- [EXERCÍCIOS]
- a) No texto sobre dúvidas de português, qual verbo perdeu o acento na 3.ª pessoa do plural com o novo acordo ortográfico?
- b) Transcreva, do texto sobre dúvidas de português, tudo o que vai de "A forma correta" até "de suas percepções.".
- c) Prossiga o texto sobre dúvidas de português a partir da última frase apresentada.

A forma mais correta é “há dez anos” ou somente “dez anos atrás”. Embora frequentemente usada, inclusive por escritores renomados, esta expressão é considerada redundante. O advérbio atrás é desnecessário para indicar o passado, dado o verbo haver, conjugado como verbo impessoal, já indicar tempo decorrido.
- Há dez anos nasceu meu filho mais velho.
- Esta história aconteceu há dez anos.
- Dois anos atrás eu estava em Lisboa.
“Eles tem”, “eles vem”, “eles vêem”
A forma correta é “eles têm”, “eles vêm” (do verbo vir) e “eles veem” (do verbo ver). Quando na 3.ª pessoa do plural, os verbos ter e vir são conjugados de forma acentuada. Já o verbo ver, com o novo acordo ortográfico, perdeu o acento.
- Eles têm tudo o que precisam.
- Eles não têm o que nós temos.
- Eles veem o futuro através de suas percepções.
“Ele ti ama, ele mim ama, ele ti vê, ele mim vê”
As formas corretas são: “ele te ama”, “ele me ama”, “ele te vê”, “ele me vê”. Está errado o uso dos pronomes oblíquos tônicos mim e ti porque eles assumem a função de objeto indireto, sendo precedidos de preposições. Como o verbo amar e o verbo ver são transitivos diretos, deverão ser acompanhados de pronomes oblíquos átonos, que assumem a função de objeto direto: me, te, se, o, a, nos, vos, os, as.

- [MATERIAL]

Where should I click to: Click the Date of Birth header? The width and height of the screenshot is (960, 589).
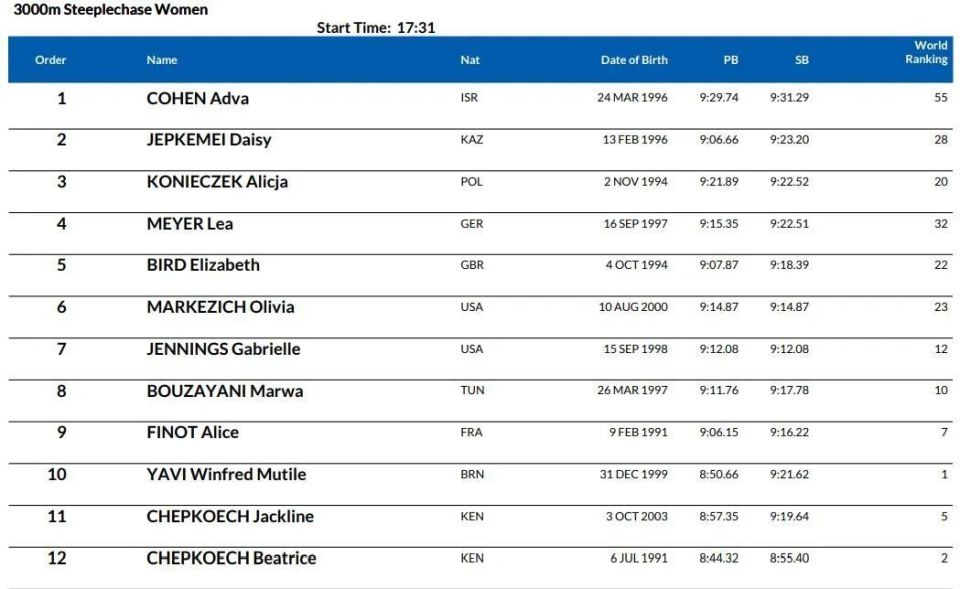634,60
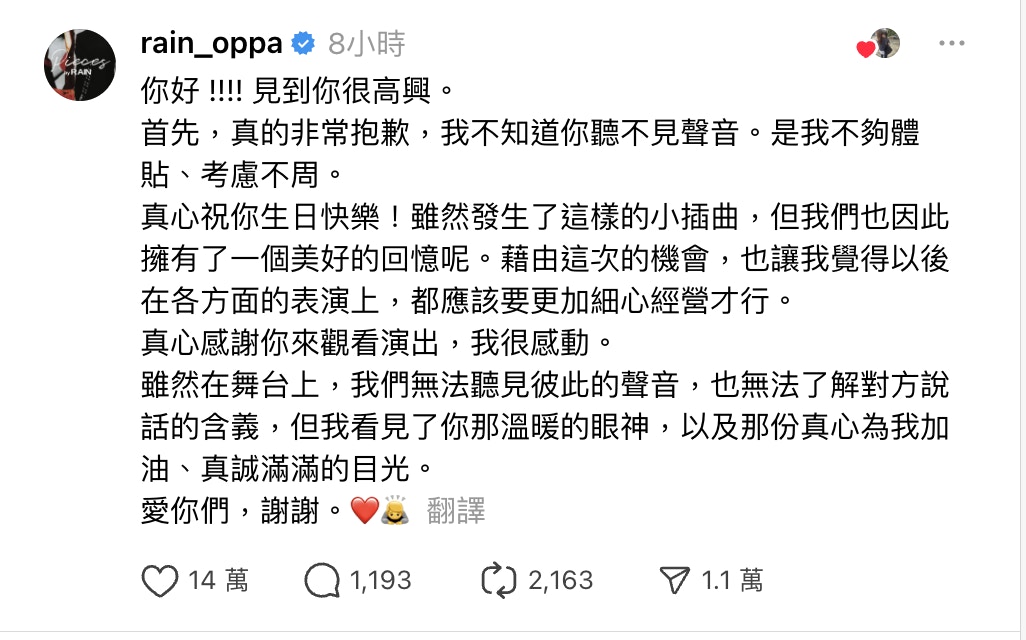The image size is (1026, 640).
Task: Click the red heart emoji in post
Action: coord(365,513)
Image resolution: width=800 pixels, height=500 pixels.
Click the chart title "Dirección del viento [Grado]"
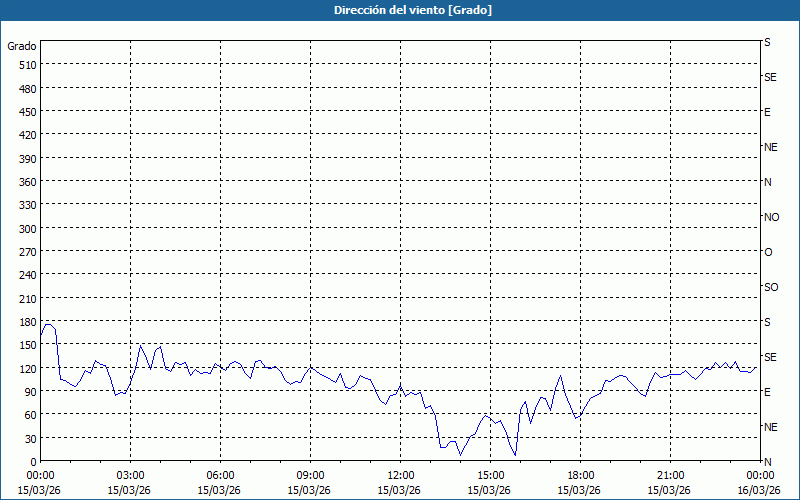click(399, 10)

- [RESPOSTAS DO EXERCÍCIO]
- a) O verbo ver.

- b)
A forma correta é “eles têm”, “eles vêm” (do verbo vir) e “eles veem” (do verbo ver). Quando na 3.ª pessoa do plural, os verbos ter e vir são conjugados de forma acentuada. Já o verbo ver, com o novo acordo ortográfico, perdeu o acento.
- Eles têm tudo o que precisam.
- Eles não têm o que nós temos.
- Eles veem o futuro através de suas percepções.

- c)
- Será que ele me ama? É claro que ele te ama!
- Será que ela o ama? Sim, ela o ama.
- Ele te vê todos os dias. Não é suficiente?
- Por mais que eu me esforce, ele não me vê.
“Daqui há pouco”
A forma correta é “daqui a pouco”. A expressão daqui a indica algo que ainda não aconteceu, mas que começará em breve e terá seguimento no futuro: daqui a pouco, daqui a nada, daqui a um ano, daqui a um mês, daqui a cinco dias.
- Ele chegará daqui a pouco.
- Rápido, daqui a pouco já saio de casa!
A forma verbal há, do verbo haver, é usada para indicar tempo decorrido, algo que aconteceu no passado.
- Ele chegou em casa há pouco.
“Sentar na mesa”
A forma correta é “sentar à mesa”. Embora seja possível sentar na mesa, ou seja, em cima da mesa, essa expressão é erradamente utilizada para indicar o ato de se sentar próximo da mesa, normalmente em cadeiras ou bancos.
- Venham sentar à mesa para almoçar.
- Meninos, lavem as mãos antes de sentar à mesa.
- Eu sentei-me à mesa para discutir o assunto.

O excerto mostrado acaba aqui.